To the wider community, it became known as Aborigines Day.
In 1955, the date was changed to the first Sunday in July and it became a day to celebrate Aboriginal and Torres Strait Islander peoples’ history, culture, achievements and strength.
The Get Up! Stand Up! Show Up! theme this year recognises those Elders who went before, on whose shoulders the current campaigners and leaders stand.
National NAIDOC Committee co-chairs Shannan Dodson and John Paul Janke, in their introduction to the SBS Learn NAIDOC Week 2022 Teacher Resource wrote:
“We have a proud history of Getting Up! Standing Up! Showing Up! From the Frontier Wars and our earliest resistance fighters to our Aboriginal and Torres Strait Islander communities fighting for change today— we continue to Get Up!
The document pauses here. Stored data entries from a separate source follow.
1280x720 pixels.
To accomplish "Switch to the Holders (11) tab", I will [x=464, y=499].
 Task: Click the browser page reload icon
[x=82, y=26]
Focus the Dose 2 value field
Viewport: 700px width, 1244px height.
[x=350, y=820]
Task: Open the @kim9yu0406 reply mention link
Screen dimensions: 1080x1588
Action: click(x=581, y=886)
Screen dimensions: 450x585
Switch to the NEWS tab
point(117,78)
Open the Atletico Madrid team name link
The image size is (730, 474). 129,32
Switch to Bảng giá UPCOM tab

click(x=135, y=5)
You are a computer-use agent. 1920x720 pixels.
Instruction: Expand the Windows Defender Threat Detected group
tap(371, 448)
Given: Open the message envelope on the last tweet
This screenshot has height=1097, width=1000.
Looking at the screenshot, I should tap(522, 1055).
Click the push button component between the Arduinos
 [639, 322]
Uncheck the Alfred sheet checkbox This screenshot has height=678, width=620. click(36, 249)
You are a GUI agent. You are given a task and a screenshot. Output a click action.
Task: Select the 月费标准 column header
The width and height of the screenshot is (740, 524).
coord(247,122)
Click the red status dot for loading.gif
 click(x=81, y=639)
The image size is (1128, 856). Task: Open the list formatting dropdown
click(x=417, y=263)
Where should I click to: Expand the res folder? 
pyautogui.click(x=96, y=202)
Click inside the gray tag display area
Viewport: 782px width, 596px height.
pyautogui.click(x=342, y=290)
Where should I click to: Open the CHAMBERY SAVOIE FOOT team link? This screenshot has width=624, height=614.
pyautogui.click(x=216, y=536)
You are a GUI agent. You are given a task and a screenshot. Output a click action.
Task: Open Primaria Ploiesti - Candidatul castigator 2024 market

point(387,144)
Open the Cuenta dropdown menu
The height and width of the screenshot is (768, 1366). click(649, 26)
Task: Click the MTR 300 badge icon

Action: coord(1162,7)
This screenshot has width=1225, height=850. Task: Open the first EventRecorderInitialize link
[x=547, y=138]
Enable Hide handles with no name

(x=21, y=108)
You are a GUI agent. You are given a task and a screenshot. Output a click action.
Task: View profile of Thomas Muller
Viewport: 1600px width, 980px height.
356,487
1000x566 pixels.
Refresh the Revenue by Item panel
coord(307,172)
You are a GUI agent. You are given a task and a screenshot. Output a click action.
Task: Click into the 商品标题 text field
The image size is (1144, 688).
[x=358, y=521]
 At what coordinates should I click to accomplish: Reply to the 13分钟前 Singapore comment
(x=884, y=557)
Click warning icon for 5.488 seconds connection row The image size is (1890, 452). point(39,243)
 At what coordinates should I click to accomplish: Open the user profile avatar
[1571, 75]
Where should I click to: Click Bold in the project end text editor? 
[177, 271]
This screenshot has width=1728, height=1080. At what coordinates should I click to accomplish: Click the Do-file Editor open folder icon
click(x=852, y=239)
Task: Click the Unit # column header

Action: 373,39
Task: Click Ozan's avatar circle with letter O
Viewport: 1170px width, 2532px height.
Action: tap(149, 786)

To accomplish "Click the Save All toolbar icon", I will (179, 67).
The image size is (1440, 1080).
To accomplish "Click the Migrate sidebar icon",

Stand Up! Show Up!”
By including the Frontier Wars, they have placed Get Up! Stand Up! Show Up! in the context of truth-telling.
This recognises that Aboriginal and Torres Strait Islander peoples have been fighting for their freedom since colonisation.
It recognises the many early warriors who defiantly fought for their lands, communities and culture and resisted the ever-encroaching spread of colonisation.
Warriors such as Pemulwuy, a member of the Dhurag people, whose resistance to the First Fleet was conducted over a 12-year guerrilla campaign; Jandamarra, a Bunuba man from the Kimberley; northern Wirradjuri man, Windradyne; and Eumarrah, leader of the Tyeren-note-panner people from the Tasmanian midlands.
NAIDOC is also about recognition of Elders such as Eddie ‘Koiki’ Mabo, the lead plaintiff in the 1992 High Court Mabo case that overturned the legal lie of Terra Nullius, thereby recognising Aboriginal and Torres Strait Islander people had rights to the land.
Recognition of those who have tirelessly advocated to support and improve services to their communities, to keep culture alive.
Recognition of advocacy and activism in sport by calling out racism.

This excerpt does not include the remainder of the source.